Business Insider Science Editor Jennifer Walsh tapped the sleep expertise of SMU Assistant Professor of Chemistry Brian D. Zoltowski to explain how artificial light from our smartphones and other digital devices causes sleep deprivation. Her article, “Your Smartphone Is Destroying Your Sleep,” published May 19.
Zoltowski’s lab at SMU studies one of the many proteins involved in an organism’s circadian clocks. Called a photoreceptor, the protein responds to light to predict time of day and season by measuring day length.
The circadian clock is an internal biological mechanism that responds to light, darkness and temperature in a natural 24-hour biological cycle. The clock synchronizes body systems with the environment to regulate everything from sleep patterns and hunger in humans to growth patterns and flowering in plants.
“Our research focuses on understanding the chemical basis for how organisms perceive their surroundings and use light as an environmental cue to regulate growth and development,” Zoltowski says.
Zoltowski and the American Chemical Society created a video explaining the light-sleep deprivation relationship.
By Jennifer Welsh
Artificial light is one of the biggest causes of sleep deprivation in modern humans, but there’s some special witch magic in smartphone and tablet light that really messes with our sleep cycle — essentially forcing us to stay awake by convincing our bodies that it’s actually morning.
Smartphones do this because they let off bright blue light.
“One of the best biological cues we have to what time of day it is is light.
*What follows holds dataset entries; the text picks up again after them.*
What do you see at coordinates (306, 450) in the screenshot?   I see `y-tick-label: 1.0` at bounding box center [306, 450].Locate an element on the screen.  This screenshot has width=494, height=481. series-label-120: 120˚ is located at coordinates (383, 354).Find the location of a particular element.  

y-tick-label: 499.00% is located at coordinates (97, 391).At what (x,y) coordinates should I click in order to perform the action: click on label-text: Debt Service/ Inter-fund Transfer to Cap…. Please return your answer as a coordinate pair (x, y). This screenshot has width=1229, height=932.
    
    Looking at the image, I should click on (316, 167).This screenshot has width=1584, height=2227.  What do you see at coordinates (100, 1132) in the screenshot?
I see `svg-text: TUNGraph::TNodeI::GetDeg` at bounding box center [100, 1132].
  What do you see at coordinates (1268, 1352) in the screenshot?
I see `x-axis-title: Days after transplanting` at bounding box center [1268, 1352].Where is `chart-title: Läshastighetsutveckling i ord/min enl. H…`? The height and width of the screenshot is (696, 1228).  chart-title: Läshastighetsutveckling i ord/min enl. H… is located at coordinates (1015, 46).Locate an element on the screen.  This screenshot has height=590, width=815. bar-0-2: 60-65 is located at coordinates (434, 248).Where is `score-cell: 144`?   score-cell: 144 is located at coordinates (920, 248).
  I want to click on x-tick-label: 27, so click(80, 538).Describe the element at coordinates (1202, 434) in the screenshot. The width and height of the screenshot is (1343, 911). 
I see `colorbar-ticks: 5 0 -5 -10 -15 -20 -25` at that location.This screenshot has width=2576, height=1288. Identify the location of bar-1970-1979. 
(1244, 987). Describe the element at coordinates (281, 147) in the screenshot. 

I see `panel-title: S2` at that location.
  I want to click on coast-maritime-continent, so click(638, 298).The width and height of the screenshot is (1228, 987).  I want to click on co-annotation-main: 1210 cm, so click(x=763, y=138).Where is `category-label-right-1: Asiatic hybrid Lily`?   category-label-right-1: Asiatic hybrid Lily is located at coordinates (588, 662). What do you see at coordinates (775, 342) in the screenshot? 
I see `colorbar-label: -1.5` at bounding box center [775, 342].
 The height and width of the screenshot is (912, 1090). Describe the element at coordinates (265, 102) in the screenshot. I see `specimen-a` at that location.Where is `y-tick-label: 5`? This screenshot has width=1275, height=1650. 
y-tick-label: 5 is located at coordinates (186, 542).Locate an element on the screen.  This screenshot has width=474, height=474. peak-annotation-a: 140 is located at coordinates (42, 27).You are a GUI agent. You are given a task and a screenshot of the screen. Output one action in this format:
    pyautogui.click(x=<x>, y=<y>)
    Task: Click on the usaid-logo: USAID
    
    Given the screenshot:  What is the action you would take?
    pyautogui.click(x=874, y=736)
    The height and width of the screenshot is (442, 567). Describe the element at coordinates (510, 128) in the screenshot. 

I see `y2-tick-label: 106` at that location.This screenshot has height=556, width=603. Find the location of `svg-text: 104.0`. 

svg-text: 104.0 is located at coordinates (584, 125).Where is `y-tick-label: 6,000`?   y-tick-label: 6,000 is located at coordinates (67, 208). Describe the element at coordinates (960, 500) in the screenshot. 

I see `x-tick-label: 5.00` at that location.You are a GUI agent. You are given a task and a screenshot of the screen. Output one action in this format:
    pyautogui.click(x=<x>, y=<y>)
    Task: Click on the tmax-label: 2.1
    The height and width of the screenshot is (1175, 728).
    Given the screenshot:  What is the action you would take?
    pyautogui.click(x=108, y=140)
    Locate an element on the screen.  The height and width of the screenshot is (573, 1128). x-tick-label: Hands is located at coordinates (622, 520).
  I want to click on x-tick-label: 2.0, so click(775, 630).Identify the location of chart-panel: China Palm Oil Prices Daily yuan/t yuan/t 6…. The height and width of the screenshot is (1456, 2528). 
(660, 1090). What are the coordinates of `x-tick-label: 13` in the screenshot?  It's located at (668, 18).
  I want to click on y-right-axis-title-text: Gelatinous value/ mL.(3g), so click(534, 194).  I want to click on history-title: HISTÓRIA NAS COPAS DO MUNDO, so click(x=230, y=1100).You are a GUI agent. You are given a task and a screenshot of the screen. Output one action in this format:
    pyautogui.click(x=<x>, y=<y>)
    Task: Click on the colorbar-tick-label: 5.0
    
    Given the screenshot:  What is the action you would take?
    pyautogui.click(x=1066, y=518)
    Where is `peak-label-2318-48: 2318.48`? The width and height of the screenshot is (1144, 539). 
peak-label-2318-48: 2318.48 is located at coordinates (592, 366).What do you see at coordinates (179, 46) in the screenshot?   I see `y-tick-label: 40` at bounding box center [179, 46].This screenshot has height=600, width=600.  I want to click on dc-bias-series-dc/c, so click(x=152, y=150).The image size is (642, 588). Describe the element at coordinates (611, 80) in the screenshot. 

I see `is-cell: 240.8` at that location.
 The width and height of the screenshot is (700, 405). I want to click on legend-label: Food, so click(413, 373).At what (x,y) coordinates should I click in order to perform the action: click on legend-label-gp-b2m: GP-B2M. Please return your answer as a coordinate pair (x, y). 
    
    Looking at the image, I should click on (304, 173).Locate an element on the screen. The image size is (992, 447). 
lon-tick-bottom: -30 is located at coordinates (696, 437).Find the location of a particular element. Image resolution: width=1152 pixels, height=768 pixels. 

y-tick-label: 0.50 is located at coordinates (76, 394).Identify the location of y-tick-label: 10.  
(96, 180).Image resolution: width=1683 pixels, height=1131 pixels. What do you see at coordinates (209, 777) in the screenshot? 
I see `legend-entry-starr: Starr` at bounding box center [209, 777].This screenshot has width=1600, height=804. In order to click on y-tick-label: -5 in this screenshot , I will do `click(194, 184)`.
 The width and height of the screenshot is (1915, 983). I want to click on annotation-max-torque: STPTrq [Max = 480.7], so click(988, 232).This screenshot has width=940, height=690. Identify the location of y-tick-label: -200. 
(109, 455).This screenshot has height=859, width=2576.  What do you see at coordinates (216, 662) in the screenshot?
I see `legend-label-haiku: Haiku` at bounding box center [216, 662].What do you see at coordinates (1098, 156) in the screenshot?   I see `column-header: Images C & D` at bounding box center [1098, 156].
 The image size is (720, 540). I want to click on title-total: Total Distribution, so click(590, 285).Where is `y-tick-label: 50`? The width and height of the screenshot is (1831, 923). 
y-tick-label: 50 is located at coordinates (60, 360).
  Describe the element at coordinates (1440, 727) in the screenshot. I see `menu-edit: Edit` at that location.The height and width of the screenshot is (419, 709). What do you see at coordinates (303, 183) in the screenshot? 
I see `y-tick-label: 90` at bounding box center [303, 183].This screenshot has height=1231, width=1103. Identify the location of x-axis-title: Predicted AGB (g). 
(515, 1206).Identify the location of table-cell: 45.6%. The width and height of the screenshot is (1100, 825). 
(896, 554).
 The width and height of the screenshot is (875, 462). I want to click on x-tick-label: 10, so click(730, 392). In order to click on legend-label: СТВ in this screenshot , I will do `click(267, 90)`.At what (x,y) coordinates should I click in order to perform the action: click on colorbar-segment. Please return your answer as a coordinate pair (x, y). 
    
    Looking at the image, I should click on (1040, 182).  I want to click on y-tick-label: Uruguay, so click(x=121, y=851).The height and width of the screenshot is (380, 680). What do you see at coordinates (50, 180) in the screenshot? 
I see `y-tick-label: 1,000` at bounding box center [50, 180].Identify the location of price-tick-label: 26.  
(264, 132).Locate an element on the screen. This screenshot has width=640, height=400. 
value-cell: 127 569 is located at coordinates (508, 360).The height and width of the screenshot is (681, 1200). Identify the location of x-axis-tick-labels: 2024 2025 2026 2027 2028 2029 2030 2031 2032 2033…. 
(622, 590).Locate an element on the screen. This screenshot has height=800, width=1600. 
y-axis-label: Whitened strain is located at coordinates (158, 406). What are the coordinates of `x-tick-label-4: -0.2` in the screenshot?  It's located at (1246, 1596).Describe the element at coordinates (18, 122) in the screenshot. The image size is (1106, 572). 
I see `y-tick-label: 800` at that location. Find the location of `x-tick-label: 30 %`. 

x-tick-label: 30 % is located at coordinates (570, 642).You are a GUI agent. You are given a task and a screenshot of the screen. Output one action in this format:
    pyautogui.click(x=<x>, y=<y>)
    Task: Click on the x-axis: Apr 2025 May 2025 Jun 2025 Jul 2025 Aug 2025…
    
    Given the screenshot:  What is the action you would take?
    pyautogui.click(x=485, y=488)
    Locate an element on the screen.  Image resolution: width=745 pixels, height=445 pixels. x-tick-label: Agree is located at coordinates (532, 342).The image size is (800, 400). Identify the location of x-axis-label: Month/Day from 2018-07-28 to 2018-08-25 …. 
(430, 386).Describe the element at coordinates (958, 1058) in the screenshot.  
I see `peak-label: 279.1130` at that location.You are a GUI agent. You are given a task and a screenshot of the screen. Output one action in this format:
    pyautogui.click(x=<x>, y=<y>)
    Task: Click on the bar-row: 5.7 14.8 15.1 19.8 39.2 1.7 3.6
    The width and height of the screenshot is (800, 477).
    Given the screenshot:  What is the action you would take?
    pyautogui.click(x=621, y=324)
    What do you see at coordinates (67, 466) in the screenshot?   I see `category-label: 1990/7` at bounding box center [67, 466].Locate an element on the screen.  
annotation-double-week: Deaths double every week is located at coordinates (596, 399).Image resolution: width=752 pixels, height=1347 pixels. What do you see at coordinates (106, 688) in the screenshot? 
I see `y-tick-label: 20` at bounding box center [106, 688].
And it turns out that blue light in particular is very effective at basically predicting when morning is,” chemistry researcher Brian Zoltowski says in the video below, from the American Chemical Society.
In the evenings, there’s more red light than blue light, which signals your body to prep for bed. The red light does this by interacting with the protein melanopsin in cells deep inside your eyes — ones that are specifically made to regulate circadian rhythms and don’t play a role in how we see.
When the light hits this protein, it changes, and these cells send a signal to the “master clock” of the brain, which dictates when we wake and when we get sleepy. When it sends a “wake up” signal at night, our body clock gets screwed up.
The solution to a screwed up body clock? Force yourself to do things at the right time of the day — eating at mealtimes, getting to bed at a normal time, and getting up at a good time as well. And, of course, avoid that blue light at night.